!!! Experiment Data Management

''Notes on storing and organizing raw output data from experiments and analyses thereof.''

!! Process Viewpoints on Experimentation

Experiments are activities in a larger processes.  There are multiple process viewpoints.

From an digital artifact assembly viewpoint, the larger process is, in part:

{{{
...  SourceCode --build--> Executable --run--> RawOutput --analyze--> AnalysisResults --export--> ArticleFigure  ...
}}}

But from an scientific investigation viewpoint, the larger process is, in part:

{{{
...  ResearchQuestions ----> Hypotheses --plan--> StudyDesign 
             --execute--> RawData --analyze--> Results --report--> Publications
}}}

Our Experiment Data Management architecture must provide for both the technical software development and the scientific investigative viewpoints.

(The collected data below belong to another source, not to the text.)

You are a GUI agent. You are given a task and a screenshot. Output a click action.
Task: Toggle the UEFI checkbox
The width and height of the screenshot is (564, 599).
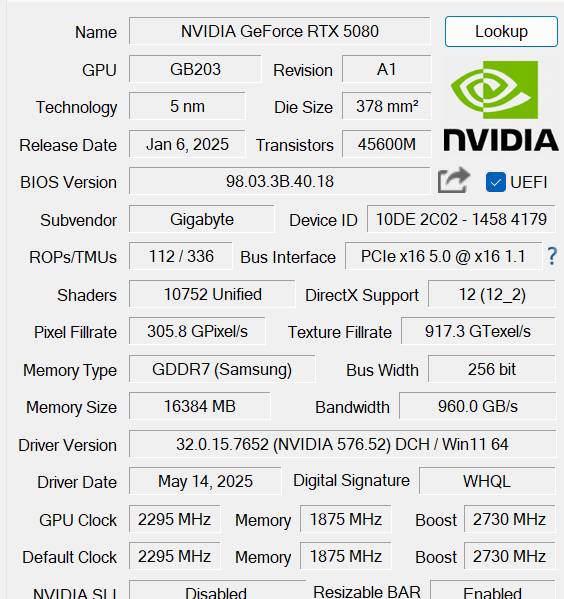click(496, 182)
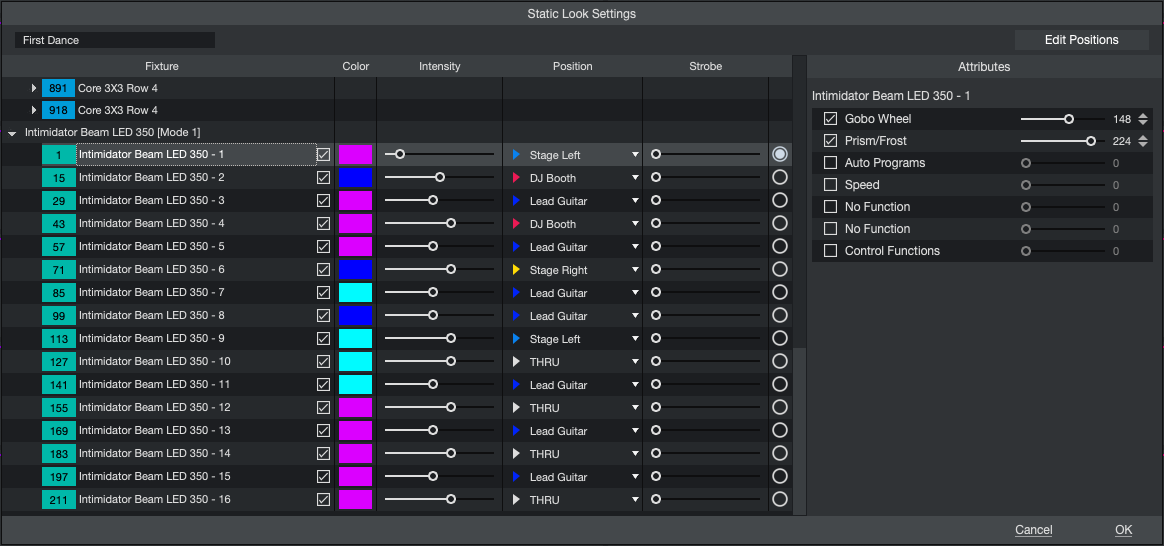Enable the Auto Programs attribute checkbox

[830, 163]
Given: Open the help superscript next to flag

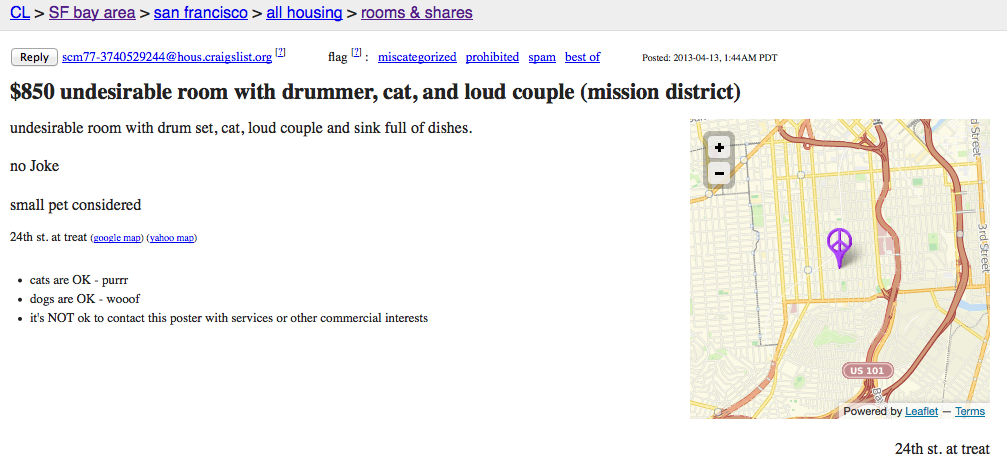Looking at the screenshot, I should [x=356, y=52].
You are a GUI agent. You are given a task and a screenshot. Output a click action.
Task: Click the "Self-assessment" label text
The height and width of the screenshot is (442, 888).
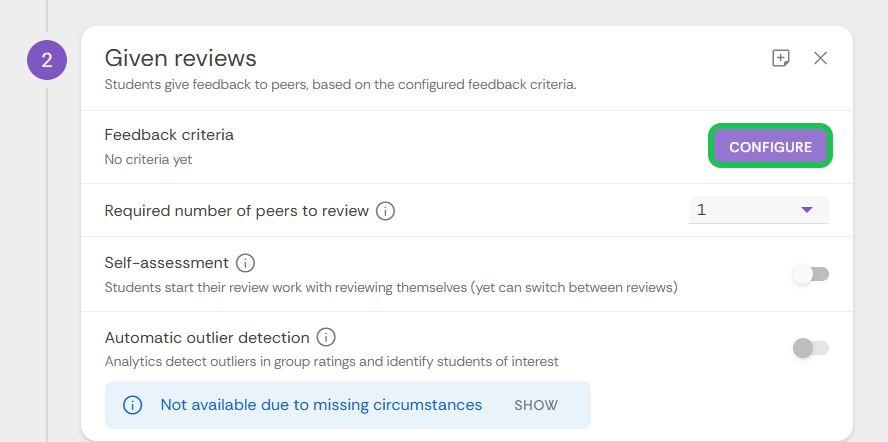click(167, 263)
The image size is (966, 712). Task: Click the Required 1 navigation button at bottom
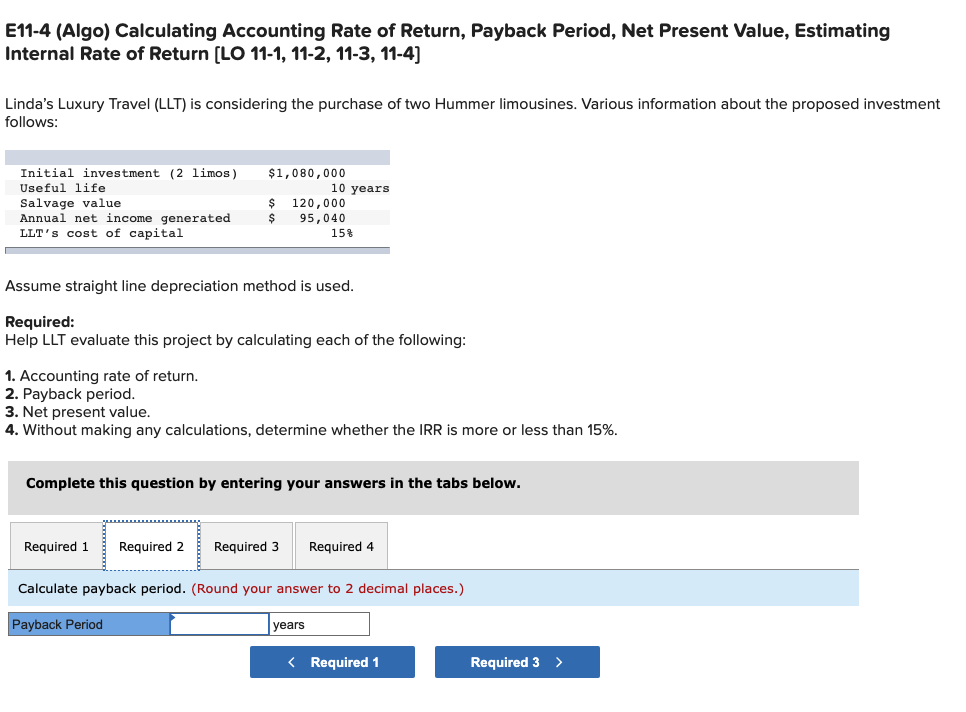(332, 662)

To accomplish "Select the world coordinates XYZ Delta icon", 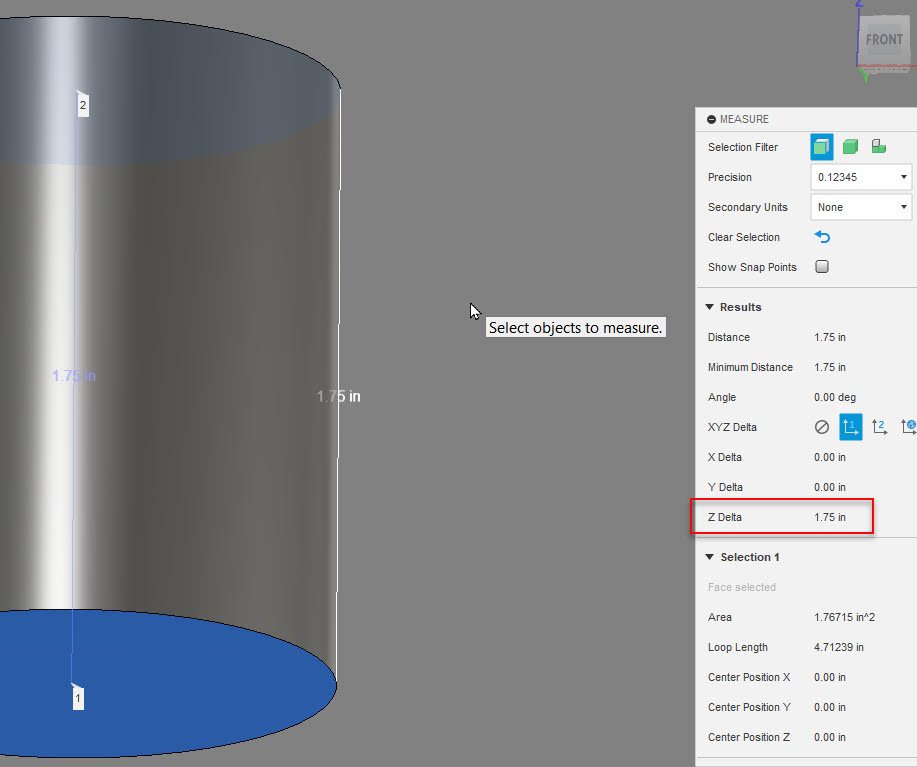I will pyautogui.click(x=908, y=426).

!! Experiment Conceptual Model

There are many scientific investigation models, but the two best-developed ones that I found are summarized below.
There is a group (RDA) developing a new model that should subsume these, but that won't be ready for years.


! Investigation-Study-Assay (ISA) Model

The ISA model is "built around the Investigation (the project context), Study (a unit of research) and Assay (analytical measurements) concepts".
This model was developed in the biomedical fields, but attempts to be more general.

An ''investigation'' is a scientific effort that has particular goals and means.
Investigations are the setting in which experiments are conducted.
An investigation contains studies.

A ''study'' is a specification of an experiment.
"The subject under study, its characteristics, and any treatments applied."
A study specifies:
* Overall experimental design type.
* Material ''sources'' and the collection process that results in material ''samples''.
* ''Factors'': independent variables to manipulated.
A study contains ''assays'': measurements to performed on the collected samples.

An ''assay'' describe a measurement.
Assays describe measurement workflow from sample to raw data file (material examined, attributes measured, with what technology).

In the ISA model, materials' parameters are called ''characteristics'' and processes' parameters are called ''parameters''.


! Core Scientific Metadata (CSMD) Model

This model also has ''investigations'' and ''studies'', but uses the terms in the reverse of ISA.

A ''study'' has a user responsible for it, and contains investigations.

An ''investigation'' has parameters, uses instruments, uses (material) samples, and is associated with datasets (collections of files).


! Useful Concepts for Us

Both models have a similar two-level study/investigation distinction, where the top level is an organizational thing (the PI, goals, etc.) and the lower level is an experimental design thing (measurement technology applied to material samples).
This seems like a good organizing principle.

The ISA concept of a material-source-to-material-sample process at the study level, and then the material-sample-to-raw-data processes at the assay level maps nicely to our world, where our "material sources" are systems under test (dOrc/Porc) and "material samples" are test procedures.

Explicitly identifying a set of independent variables (factors) with a study is valuable.